In the previous section we discussed the use of cartography not to make maps per se, but to visually think with data. Visual thinking is – or should be – of growing importance to cartographers because of the ever-increasing numbers of interactive maps being made available on the Internet (that enable their map users to visually think). And conversely, cartography (for visual communication) should be increasing in importance to those who use GIS or other visual information displays regularly for visual analysis because the critical decisions made to display data visually (e.g. with regard to classification, representation, aggregation) are essentially cartographic decisions, and will affect any visual analysis.
Although we will revisit visual thinking from time to time throughout this course, the majority of the course from here on out discusses cartography with regard to visual communication. For instance, in this section we discuss map purpose and audience with regard to creating a map for visual communication.
If asked to make two maps, and starting with the same dataset(s), a cartographer may produce very different looking maps, depending on who they are designing the map for and how the map is going to be used. As a cartographer, an important part of your job is to understand the audience you are designing for and what types of activities the map will be used for. Knowing or establishing your audience and the map purpose before you set about creating your map will make the design process easier and more straightforward, as well as make the map more successful, easier to use, less cluttered with details that might not be necessary, and likely more attractive to the user.
What will the users of your map want to be able to do with your map? If it is a map for navigation, will they use it to navigate walking routes? Or driving routes? Will they use it to figure out where to park? Or is the emphasis on the sites within the area rather than the routes to get there? Below are three maps of Penn State's University Park campus. They each show almost the same exact extent, and contain almost the same exact data, but they look different from one another because they are designed for different purposes. The first campus map (Figure 1.4.1) is designed primarily for the identification of buildings on campus. Parking lots and roads are visible, but it would be difficult to use this map to decide where to park if you were visiting the campus. The second campus map (Figure 1.4.2) is designed specifically for parking for Penn State permit holders, and the third map (Figure 1.4.3) is designed for navigating routes to use on campus specifically at night. Take notice of what features are emphasized in each map, and also look at some of the same features (e.g. specific buildings, parking lots and/or roads) in each map and how the design of the symbols changes from one map to the next. For example, the building footprints are colored and highlighted in the first map, but grayscale in the second and third maps.

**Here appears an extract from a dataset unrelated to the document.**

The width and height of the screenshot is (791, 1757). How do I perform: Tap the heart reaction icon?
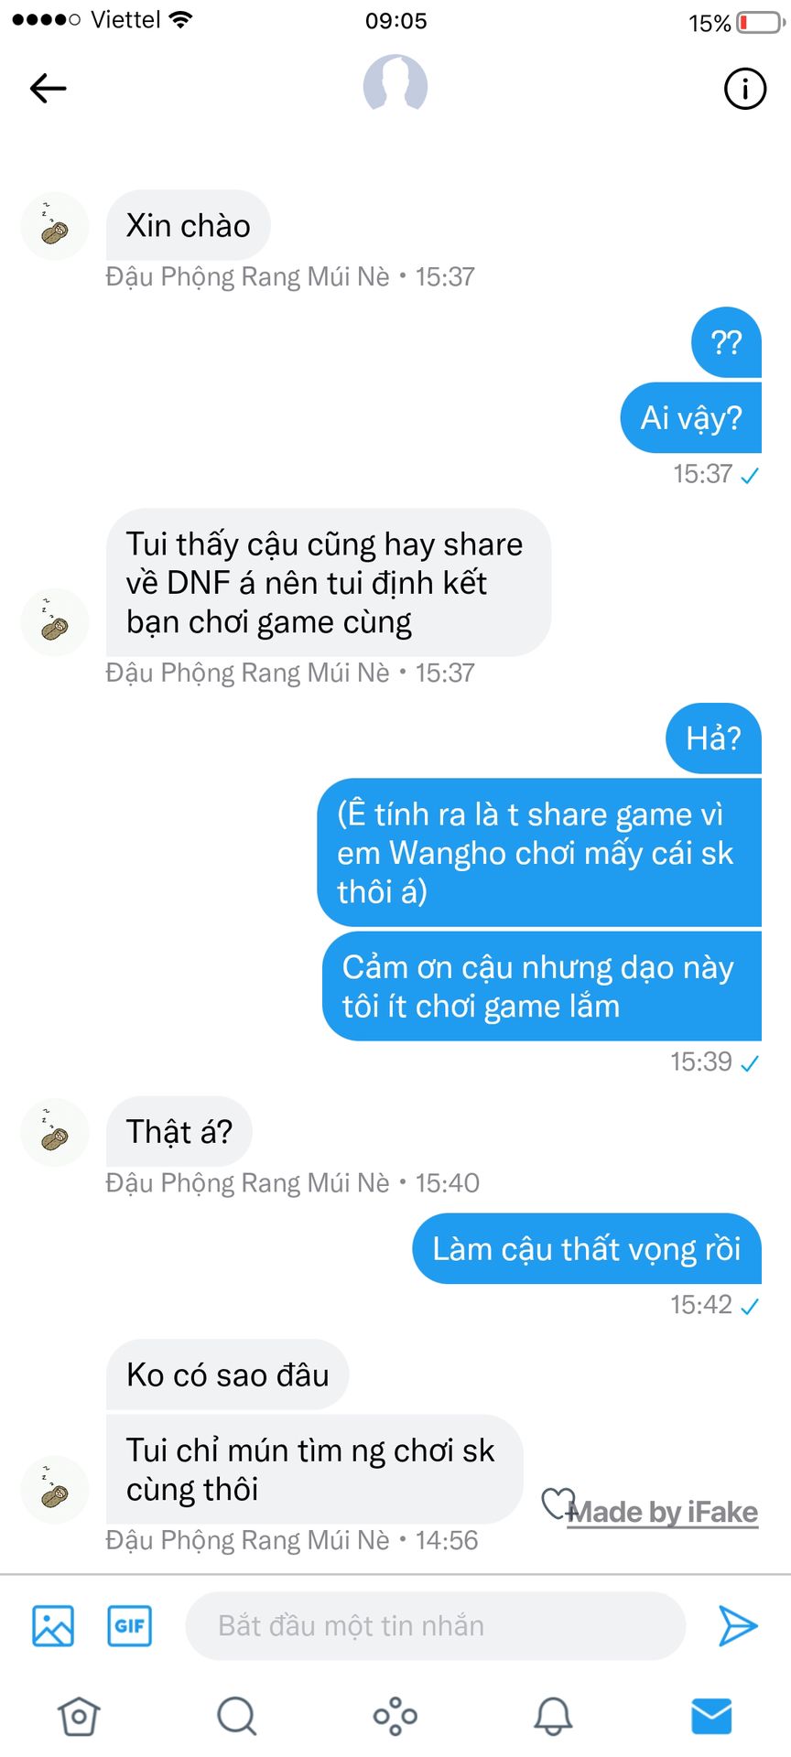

Another important thing to consider is who your audience will be. What kind of experience do they have using maps? Where will they be when they use the map? Will they have time to read details in the map? Will they be walking? Or in transit? Will they need to acquire the information quickly? Will the users be vision-impaired? Will they be young children? What is their level of expertise in the subject matter you are mapping? Knowing about the map user will help you make decisions on what information to include on the map and what level of detail to show.
We will use some example maps of Washington D.C.'s Metro System to illustrate different decisions that a cartographer might make when designing transit maps for different audiences. The first figure below (1.4.4) is a map for transit users who have time to inspect the map and who possibly want details about all aspects of public transportation within Washington D.C. Use the link below the figure to look at the PDF of the map in more detail.
Now imagine that you are a tourist riding the Metro and you are in a Metro station. You know where you are and where you want to go, but are only interested in riding the Metrorail and not the buses. You could use the above map to figure out what line to get on, where to transfer and what stop to get off, but the map below would be better suited to your needs, and would be a much quicker read than the map above.
Now imagine that you are in transit waiting for your particular Metrorail train (e.g. on a Red line platform), but you again need to consult a Metro map to figure out how many stops it will be until you get off or transfer. You could consult either of the two above maps to figure this information out, but since this is specific information (e.g. names of stops along the Red line) that people in a specific area need (e.g. at platforms along the Red line), it makes sense to provide a map with just this particular information that transit riders can read quickly and easily. The image below is an example of a map for this specific user with that specific need. Notice how the geography of the line has been removed and the map is distilled down to visually convey only the order of the stops, which is all the information that the riders using this map need.